Hard to argue and the BCS set up IS crooked, But, When you have San Diego State, Colorado State, Wyoming and Utah St. on your resume, it's hard to convince folks that you deserve a title.


----------



## muley_crazy (Sep 7, 2007)

Ute's sure did "seal-club Bama." I agree with the article.


----------



## Huge29 (Sep 17, 2007)

UintaMan said:


> That is a great article, he's right though, how can anyone dispute it? Of course the BCS guys can and will!


Something to the effect of..."now how much money would we receive under this proposed tournament system? LMAO we can't do that, we would lose millions! Someone needs to think of the student athletes!" What a sham it is; a government owned non-profit of sorts only motivated by profit to their institution. I was rooting for the Utes as any non BCS fan should have been; anything to jack up the system is great, especially when teams w/ power like USC and Texas are peeved; that is great!


----------



## UintaMan (Sep 16, 2007)

Huge29 said:


> UintaMan said:
> 
> 
> > That is a great article, he's right though, how can anyone dispute it? Of course the BCS guys can and will!

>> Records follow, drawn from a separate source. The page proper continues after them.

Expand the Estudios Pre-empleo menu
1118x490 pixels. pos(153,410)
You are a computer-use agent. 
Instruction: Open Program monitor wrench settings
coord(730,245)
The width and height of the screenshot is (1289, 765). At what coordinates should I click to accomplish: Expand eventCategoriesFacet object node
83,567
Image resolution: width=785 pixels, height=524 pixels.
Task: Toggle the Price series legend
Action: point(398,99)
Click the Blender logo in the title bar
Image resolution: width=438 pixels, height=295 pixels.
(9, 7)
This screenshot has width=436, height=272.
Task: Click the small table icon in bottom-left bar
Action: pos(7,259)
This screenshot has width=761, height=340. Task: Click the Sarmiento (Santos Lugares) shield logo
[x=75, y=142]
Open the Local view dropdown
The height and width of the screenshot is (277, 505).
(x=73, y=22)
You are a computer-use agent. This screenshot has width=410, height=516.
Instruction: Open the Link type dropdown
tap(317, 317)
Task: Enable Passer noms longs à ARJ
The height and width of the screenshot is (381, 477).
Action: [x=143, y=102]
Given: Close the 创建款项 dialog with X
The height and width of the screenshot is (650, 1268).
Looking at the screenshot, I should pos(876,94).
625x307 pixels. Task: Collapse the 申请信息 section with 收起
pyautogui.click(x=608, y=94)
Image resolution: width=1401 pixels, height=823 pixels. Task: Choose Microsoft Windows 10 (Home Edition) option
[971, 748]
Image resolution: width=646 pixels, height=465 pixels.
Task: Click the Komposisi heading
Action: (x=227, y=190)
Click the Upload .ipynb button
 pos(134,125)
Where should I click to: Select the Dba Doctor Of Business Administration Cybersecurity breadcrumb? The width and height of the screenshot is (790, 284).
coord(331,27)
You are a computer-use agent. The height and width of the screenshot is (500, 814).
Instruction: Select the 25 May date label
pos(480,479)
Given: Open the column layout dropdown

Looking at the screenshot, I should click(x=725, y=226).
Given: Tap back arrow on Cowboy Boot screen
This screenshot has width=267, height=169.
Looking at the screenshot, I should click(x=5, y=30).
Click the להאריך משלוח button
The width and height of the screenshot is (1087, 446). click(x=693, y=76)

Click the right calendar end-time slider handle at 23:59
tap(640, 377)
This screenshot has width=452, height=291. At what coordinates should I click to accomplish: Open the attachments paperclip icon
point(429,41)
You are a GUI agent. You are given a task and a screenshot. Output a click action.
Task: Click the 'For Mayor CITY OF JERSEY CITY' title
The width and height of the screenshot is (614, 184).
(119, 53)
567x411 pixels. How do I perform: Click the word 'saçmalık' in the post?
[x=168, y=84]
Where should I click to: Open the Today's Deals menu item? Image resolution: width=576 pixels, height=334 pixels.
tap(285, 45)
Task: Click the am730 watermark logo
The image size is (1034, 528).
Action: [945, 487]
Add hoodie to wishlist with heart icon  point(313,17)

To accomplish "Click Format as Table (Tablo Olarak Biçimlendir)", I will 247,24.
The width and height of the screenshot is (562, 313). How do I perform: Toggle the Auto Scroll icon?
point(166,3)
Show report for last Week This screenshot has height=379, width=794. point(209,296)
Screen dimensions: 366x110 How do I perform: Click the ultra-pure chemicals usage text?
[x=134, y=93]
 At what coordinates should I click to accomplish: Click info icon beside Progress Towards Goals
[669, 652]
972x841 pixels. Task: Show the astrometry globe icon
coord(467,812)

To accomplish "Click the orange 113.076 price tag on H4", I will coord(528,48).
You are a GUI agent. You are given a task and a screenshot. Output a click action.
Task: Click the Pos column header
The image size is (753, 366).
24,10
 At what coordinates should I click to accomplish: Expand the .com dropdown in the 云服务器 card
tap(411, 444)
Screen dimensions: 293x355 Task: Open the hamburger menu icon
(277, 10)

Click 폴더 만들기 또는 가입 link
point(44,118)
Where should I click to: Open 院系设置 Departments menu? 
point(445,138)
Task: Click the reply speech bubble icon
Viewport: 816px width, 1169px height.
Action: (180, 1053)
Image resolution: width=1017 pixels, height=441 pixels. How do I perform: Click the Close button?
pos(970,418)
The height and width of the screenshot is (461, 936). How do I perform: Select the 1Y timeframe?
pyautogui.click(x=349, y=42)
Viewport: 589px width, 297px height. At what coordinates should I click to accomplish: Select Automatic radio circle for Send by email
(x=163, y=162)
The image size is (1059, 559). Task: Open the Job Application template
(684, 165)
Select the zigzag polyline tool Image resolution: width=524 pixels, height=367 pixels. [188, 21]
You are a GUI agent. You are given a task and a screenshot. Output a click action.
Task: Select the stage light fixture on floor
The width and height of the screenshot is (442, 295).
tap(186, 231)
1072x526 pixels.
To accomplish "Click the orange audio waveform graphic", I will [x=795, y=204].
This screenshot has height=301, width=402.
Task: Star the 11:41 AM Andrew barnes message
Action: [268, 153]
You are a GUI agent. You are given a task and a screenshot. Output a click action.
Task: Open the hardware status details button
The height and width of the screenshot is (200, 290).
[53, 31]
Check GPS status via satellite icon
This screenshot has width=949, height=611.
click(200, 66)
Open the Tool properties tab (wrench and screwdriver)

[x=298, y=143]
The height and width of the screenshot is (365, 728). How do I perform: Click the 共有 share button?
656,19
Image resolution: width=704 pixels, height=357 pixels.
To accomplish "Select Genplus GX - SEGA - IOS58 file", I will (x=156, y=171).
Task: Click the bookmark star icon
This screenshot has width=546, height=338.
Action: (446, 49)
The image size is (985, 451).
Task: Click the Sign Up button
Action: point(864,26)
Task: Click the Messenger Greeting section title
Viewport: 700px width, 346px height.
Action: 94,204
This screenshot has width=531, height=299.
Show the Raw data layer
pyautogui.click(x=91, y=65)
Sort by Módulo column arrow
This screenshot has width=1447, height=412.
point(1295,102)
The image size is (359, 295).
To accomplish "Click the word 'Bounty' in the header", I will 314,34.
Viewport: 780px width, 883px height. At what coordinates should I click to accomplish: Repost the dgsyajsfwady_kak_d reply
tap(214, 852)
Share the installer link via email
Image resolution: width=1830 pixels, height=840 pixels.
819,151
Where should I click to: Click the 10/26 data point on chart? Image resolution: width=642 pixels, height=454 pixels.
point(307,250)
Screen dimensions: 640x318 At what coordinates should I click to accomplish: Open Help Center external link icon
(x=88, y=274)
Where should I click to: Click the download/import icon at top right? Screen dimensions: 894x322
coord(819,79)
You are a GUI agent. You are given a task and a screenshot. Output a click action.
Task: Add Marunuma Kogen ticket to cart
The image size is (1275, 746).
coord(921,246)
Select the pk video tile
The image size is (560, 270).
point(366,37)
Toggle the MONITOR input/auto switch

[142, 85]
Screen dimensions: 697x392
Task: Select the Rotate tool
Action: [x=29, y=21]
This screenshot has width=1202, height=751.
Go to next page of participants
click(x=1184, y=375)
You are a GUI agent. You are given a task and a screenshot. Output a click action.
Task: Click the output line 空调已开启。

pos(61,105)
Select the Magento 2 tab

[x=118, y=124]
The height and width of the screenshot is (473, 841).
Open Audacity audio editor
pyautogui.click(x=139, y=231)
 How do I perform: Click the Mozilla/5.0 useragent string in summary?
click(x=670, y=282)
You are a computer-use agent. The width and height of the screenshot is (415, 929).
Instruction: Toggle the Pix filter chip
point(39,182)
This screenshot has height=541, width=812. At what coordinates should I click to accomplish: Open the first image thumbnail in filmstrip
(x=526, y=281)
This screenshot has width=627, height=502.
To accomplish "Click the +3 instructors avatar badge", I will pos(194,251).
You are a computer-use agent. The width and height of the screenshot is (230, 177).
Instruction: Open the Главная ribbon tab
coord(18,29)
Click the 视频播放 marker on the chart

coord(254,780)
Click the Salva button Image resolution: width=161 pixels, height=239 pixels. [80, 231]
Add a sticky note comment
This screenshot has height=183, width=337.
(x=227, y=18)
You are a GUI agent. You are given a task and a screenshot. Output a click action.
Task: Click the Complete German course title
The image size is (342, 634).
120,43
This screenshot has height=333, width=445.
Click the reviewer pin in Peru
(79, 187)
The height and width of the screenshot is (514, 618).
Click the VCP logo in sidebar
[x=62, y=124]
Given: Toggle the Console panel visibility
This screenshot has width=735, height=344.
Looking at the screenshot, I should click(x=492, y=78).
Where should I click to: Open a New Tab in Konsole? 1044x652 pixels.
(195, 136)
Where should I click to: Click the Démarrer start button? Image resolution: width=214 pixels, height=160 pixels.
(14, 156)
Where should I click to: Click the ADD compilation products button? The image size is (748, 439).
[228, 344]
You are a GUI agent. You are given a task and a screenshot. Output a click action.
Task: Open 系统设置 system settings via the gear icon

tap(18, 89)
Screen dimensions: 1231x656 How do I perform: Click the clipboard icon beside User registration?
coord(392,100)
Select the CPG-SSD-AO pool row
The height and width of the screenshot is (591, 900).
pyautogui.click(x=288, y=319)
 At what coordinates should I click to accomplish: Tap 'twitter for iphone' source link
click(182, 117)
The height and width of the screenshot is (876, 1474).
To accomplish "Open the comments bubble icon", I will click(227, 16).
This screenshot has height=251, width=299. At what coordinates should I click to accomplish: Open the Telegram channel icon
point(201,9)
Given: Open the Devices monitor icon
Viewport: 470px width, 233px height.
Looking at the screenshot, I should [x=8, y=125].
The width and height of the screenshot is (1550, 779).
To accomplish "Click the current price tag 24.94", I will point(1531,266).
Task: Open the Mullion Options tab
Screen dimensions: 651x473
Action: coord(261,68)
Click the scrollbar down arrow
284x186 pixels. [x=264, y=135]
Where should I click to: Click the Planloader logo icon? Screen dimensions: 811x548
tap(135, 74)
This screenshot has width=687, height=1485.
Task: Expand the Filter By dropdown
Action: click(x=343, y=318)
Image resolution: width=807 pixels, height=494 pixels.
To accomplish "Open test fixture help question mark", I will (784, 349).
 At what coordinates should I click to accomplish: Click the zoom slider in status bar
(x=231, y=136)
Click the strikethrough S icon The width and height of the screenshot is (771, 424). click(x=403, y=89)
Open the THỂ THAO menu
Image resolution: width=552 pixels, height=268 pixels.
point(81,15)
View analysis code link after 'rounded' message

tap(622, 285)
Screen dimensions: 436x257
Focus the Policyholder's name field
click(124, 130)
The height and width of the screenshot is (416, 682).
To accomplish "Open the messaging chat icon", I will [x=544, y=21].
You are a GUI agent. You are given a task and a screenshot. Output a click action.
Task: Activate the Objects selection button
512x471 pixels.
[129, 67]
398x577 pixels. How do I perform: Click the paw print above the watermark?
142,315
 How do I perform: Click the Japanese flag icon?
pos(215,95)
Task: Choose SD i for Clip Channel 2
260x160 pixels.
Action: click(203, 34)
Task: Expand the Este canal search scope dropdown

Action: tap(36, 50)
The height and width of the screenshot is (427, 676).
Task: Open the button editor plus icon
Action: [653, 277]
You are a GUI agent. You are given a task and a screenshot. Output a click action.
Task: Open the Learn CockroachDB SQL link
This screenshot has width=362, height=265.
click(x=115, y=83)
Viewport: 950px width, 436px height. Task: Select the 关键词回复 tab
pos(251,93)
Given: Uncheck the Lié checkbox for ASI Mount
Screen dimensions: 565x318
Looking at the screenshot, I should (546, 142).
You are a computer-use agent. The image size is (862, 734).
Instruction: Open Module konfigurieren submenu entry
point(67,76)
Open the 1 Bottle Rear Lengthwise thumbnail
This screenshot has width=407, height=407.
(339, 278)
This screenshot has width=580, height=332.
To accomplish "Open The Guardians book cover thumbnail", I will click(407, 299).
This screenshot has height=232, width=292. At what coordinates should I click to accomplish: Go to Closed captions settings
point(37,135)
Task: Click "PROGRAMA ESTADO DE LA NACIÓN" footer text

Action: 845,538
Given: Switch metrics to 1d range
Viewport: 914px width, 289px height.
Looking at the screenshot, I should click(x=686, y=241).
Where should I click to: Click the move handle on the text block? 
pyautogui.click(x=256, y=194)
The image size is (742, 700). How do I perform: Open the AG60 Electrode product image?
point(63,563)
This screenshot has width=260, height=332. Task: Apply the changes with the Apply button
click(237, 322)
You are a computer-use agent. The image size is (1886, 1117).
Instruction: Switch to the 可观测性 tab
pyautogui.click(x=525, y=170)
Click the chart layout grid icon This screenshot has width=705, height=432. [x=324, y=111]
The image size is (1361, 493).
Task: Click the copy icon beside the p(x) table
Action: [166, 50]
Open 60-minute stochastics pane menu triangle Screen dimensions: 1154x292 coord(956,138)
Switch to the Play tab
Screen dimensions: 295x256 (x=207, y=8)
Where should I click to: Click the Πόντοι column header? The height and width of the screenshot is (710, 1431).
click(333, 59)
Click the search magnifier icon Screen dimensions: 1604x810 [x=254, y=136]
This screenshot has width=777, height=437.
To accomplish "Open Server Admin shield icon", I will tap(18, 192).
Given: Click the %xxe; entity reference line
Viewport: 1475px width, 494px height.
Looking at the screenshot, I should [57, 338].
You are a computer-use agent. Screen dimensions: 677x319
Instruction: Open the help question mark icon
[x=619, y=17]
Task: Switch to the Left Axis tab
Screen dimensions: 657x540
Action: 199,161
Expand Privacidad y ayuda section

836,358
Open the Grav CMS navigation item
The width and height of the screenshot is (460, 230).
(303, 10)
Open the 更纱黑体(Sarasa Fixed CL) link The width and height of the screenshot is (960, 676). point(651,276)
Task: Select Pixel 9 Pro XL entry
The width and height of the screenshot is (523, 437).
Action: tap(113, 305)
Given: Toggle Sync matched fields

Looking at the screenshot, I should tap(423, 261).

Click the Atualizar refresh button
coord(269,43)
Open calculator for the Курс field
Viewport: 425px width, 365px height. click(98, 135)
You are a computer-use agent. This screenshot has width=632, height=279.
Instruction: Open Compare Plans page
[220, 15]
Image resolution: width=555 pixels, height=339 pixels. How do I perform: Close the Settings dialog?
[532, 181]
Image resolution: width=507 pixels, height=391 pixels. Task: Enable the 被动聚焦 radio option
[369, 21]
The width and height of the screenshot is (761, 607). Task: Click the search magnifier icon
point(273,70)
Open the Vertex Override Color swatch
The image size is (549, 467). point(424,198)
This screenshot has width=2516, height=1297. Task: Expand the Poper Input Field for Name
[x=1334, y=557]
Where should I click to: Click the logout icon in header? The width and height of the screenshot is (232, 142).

Something to the effect of..."now how much money would we receive under this proposed tournament system? LMAO we can't do that, we would lose millions! Someone needs to think of the student athletes!" What a sham it is; a government owned non-profit of sorts only motivated by profit to their institution. *I was rooting for the Utes as any non BCS fan should have been; anything to jack up the system is great, especially when teams w/ power like USC and Texas are peeved; that is great![*/quote]

I could not agree with you more Huge! I will be very interested to see what Shurtliff(not sure how to spell his name) does with the possible suit. He threatened this after the 2004 season but backed off, I'm very interested to see what happens. Who knows maybe the one good thing that Obama will do is throw the BCS under the buss and get us a playoff to settle it the right way which is on the field!


----------



## snobiller22 (Sep 25, 2007)

Treehugnhuntr said:


> Hard to argue and the BCS set up IS crooked, But, When you have San Diego State, Colorado State, Wyoming and Utah St. on your resume, it's hard to convince folks that you deserve a title.


True, but at the same time 3 of the teams we beat are in the top 20, and one other "oregon state" was ranked at one time, not while we played them, but they are that caliber of a team. Not to mention we man handled the team that held the number 1 spot the longest of the season.

There can be arguement after arguement, but the fact still remains the same. The Utes are "THE ONLY" undefeated team in NCAA DIV-I. Everybody can say one's schedule is harder than the next, but Utah's schedule isn't so bad. Plust they bring the nation's longest bowl winning streak to the table, plus longest winning steak period, not to mention 2 VERY CONVINCING BCS bowl wins within those 8 bowl wins.

Johnson said it best, "what else do they have to prove"


----------



## bowhunter3 (Oct 18, 2007)

Its not like Florida and Oklahoma schedules were much tougher. Hawaii, Citadel, Chattanooga, Washington, Baylor :roll:


----------



## Packfish (Oct 30, 2007)

[*quote="Treehugnhuntr"]Hard to argue and the BCS set up IS crooked, But, When you have San Diego State, Colorado State, Wyoming and Utah St. on your resume, it's hard to convince folks that you deserve a title.[/quote]*

What about the other two having I think- mighty Chatanooga, Washington, Hawaii and the ever exciting Citadel


----------



## jahan (Sep 7, 2007)

Wow, packfish and bowhunter3 think a lot a like. :lol: 8)


----------



## husker (Sep 16, 2007)

Utah season ticket holder been very nice season 13-0 hope can continue in 2009.I would like to see UTES go to pac 10, big 12 or go independent lets bring on the big school every game.GO UTES


----------



## Riverrat77 (Sep 7, 2007)

husker said:


> Utah season ticket holder been very nice season 13-0 hope can continue in 2009.I would like to see UTES go to pac 10, big 12 or go independent lets bring on the big school every game.GO UTES


Thats how to get what they crave apparently but it won't happen, at least not any time soon. I was happy with how the rankings turned out... glad to see others thought that just beating Bama wasn't enough.


----------